En finir avec un cercle vicieux. C'est l'objectif du « diplôme d'apiculture et pathologie apicole » dispensé par l'école nantaise Oniris. Cette formation « unique au monde » permet aux vétérinaires d'apprendre à soigner les abeilles, au même titre que des vaches ou des moutons.

Des vétos « formatés »
« Formatés pour soigner des vertébrés », les vétérinaires se sont en effet détournés au fil des ans de ce « petit machin », estime Monique L'Hostis, professeur à Oniris, qui a initié ce diplôme. Les apiculteurs – les jugeant incompétents – s'étaient alors organisés eux-mêmes pour soigner leurs élevages, décimés ces dernières années par des pesticides ou le frelon asiatique.

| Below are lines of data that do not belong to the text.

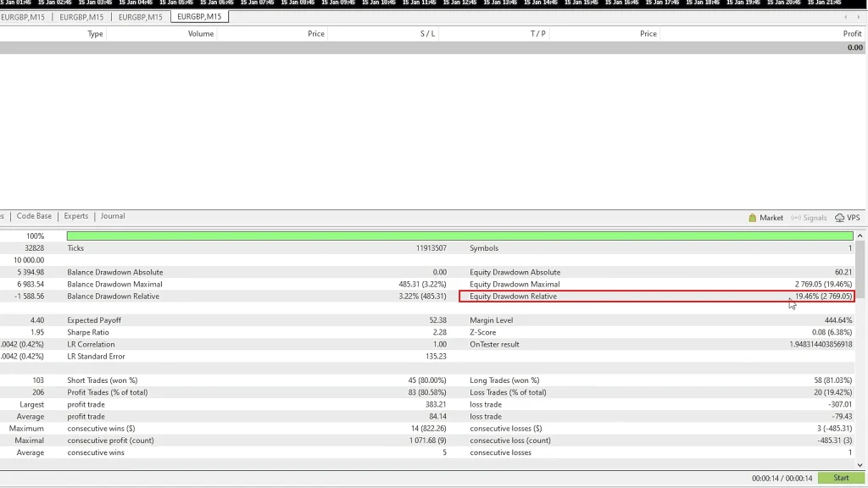Sort trades by Profit column header
868x488 pixels.
point(851,34)
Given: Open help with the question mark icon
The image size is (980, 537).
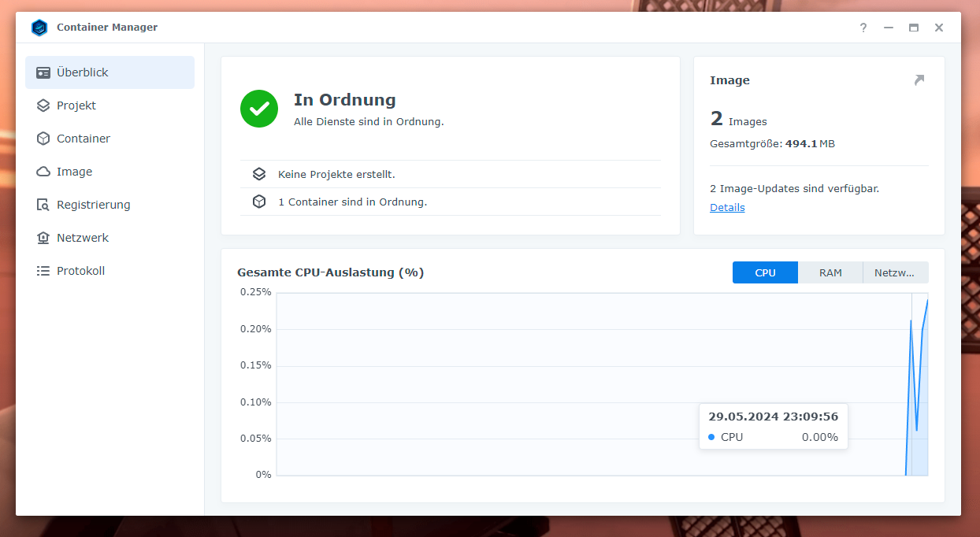Looking at the screenshot, I should point(863,28).
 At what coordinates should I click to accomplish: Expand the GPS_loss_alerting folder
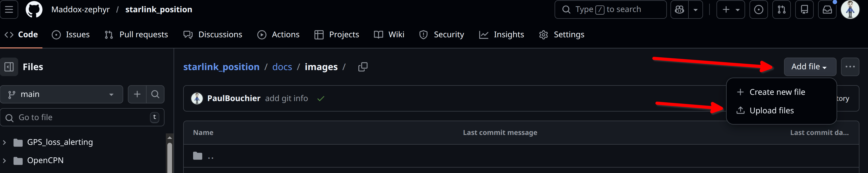4,142
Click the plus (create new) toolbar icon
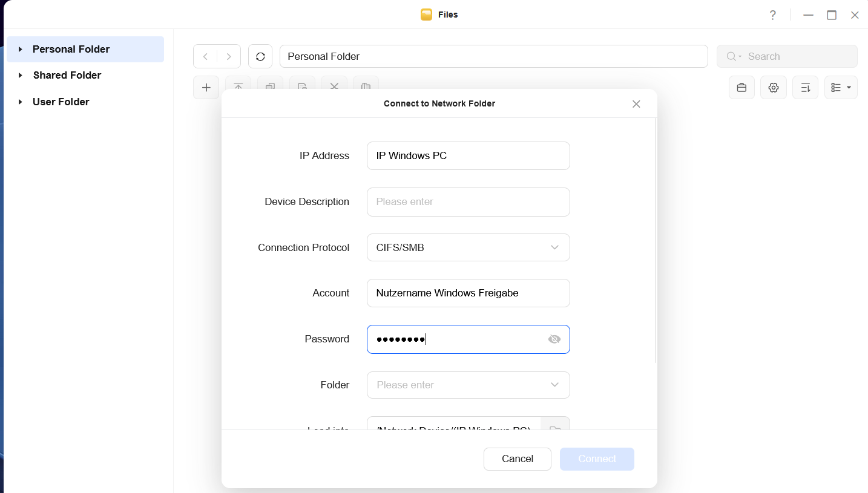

De 2007 à 2009, Vincent Lédée a ainsi régulièrement retrouvé « des milliers et des milliers de cadavres » devant certaines de ses ruches du pays de Retz. « Depuis l'arrivée des pesticides, des collègues ont perdu 30 % de leur production », ajoute cet apiculteur professionnel de 48 ans. Pour autant, difficile de faire prouver l'origine des intoxications, faute d'experts impartiaux. « Les apiculteurs sont considérés comme juge et partie », soupire Vincent Lédée. « Et, quand on a un scientifique qui valide ce qu'on pressentait, les firmes ont vite fait de lui trouver un contradicteur. » De fait, les intoxications d'abeilles sont « nettement sous-déclarées ».

Observateur indépendant
Cet ancien géologue mise donc beaucoup sur la formation des vétérinaires, comme Adeline Ponnau qu'il accueille en stage, pour remplir ce rôle d'« observateur indépendant ». Pas sûr, pour autant, que beaucoup de ses confrères fassent spontanément appel à elle. « Ce n'est pas dans leurs habitudes de faire appel à un vétérinaire, c'est même parfois vécu comme une hérésie », convient cette étudiante de 25 ans. Pour autant, les vétérinaires ne se découragent pas. Soixante et un d'entre eux ont déjà été diplômés par Oniris, et trente-deux autres le seront prochainement.